Açılım, çözüm, çözülme her neyse o dönem İmralı adasına gönderilen PKK uzantısı partinin TBMM’deki milletvekillerinin Abdullah Öcalan’la bir araya geldiklerinde sevinçlerinden bir oynamadıkları kaldığını, “başkanım” diye diye adamı göklere çıkarmalarını MİT raporlarından mı okumak istersiniz, yoksa PKK’nın Almanya’da yayınlandığı, konuşmaların dökümü kitabı mı bulup okursunuz, bilmiyorum.
Abdullah Öcalan, Kandil’le arası açılacak hiçbir tavır içine girmemiş, hiçbir söz etmemiş ve hatta onlara neredeyse ayaklarına kapanacak milletvekilleri (içlerinde Selahattin Demirtaş da var) vasıtasıyla taktikler de göndermiştir.
Saray, daha yeni, Abdullah Öcalan’ın akrabası Ömer’i (DEM milletvekili) “Aile adına ziyaret görüntüsüyle git de bir akıl al gel.” diye İmralı’ya gönderdi. (PKK militanları TUSAŞ’ta kurşun yağdırırken, Ömer, İmralı’da Saray adına PKK kurucusundan akıl alıyordu.)
Abdullah Öcalan, göklere çıkarılmasından son derece memnun. “Koşullar oluşursa bu süreci çatışma ve şiddet zemininden hukukî ve siyasî zemine çekecek teorik ve pratik güce sahibim.” diyesiymiş.
Yukarıda hatırlattım... Daha önce de bunları diyordu. PKK devlet kurmaya kalkıştı!
***
PKK’nın militanları kaç defa Türkiye’ye girdiler, kaç defa saldırdılar. 26 Eylül 2022’de Mersin Mezitli’de bir polisimizi şehit ettiler. Kadın ve erkek iki militan kendilerini patlattılar.

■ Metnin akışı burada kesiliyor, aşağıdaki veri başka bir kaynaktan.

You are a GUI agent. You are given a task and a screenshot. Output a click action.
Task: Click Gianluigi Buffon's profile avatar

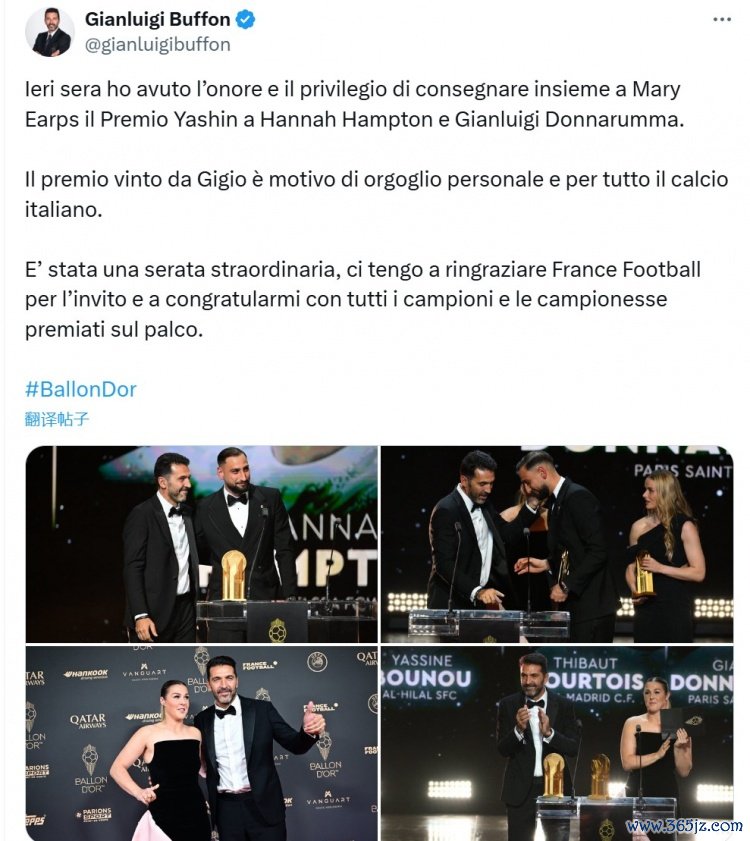coord(50,32)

1 Ekim 2023’de Ankara’da Emniyet Genel Müdürlüğü’nün giriş kapısı önünde bir militan kendisini patlattı, diğer militanı polis öldürdü.
Ve 23 Ekim 2024’de Ankara’da, yine biri kadın, biri erkek iki militan Türkiye’nin silah sanayisinin merkezi TUSAŞ’a saldırdı. Beş şehidimiz var. 20’den fazla insan yaralı. Erkek militan öldürüldü, kadın militan kendisini patlattı.
Ne yazık ki bir yıl önceki Emniyet Genel Müdürlüğü’ne ve yeni TUSAŞ’a saldırıda militanlar bindikleri arabaların sürücülerini de katlettiler.
Bütün bu saldırıları PKK’nın yaptığı belli. Acaba ABD, acaba İsrail bu militanların Türkiye’ye geçişlerinde nasıl bir rol oynadı?
Türkiye bütün varlığıyla, sağıyla soluyla Siyonistlerin katlettiği masumların yanında yer alıyor ve yer almakla kalmıyor, yiyecek, içecek, giyim, ilaç yardımında bulunuyor.
Ankara’da TUSAŞ’a girmek için ilk keşifleri ABD, İsrail ajanları yapmış olmasınlar?!
Her ihtimali düşünmek lâzım. Şu anda ABD/İsrail, Suriye’nin içinde, Türkiye’nin hemen ötesinde PKK militanlarına bir devlet kurdurmak için zemin hazırlıyorlar. Hedef oraya devlet kurdurmanın çok ötesinde... Bize uzanıyor.
Uyanık olmalıyız. Abdullah Öcalan’ın elini öpmek Türkiye’yi satmaktır. O kadar söyleyeyim.
Özellikle CHP Genel Başkanı Özgür Özel, PKK’nın atına binmekte ısrarlı... Diyarbakır’ı ziyaretinin özel anlamı olduğunu söylemeye gerek var mı?
Siyasîlerimiz ne zaman Diyarbakır’a gitseler, bir başka ülkenin başşehrini ziyaret etmiş havasına giriyorlar. Hemen etnisite hesabı yapıyorlar. Bu hesabın nereye varacağını düşünemiyorlar. Silahlı saldırılar asıl bu yüzden bitmiyor. Madem siyasîlerin bazıları etnisiteyi öne çıkararak bize destek veriyorlar, biz de son hamlemizi yapalım, diyorlar.
Şimdi CHP’nin kurucusu Mustafa Kemal Atatürk’ün kemiklerini sızlatan Özgür Özel’e elbette yerini bil, haddini bil diyecek birileri çıkacaktır.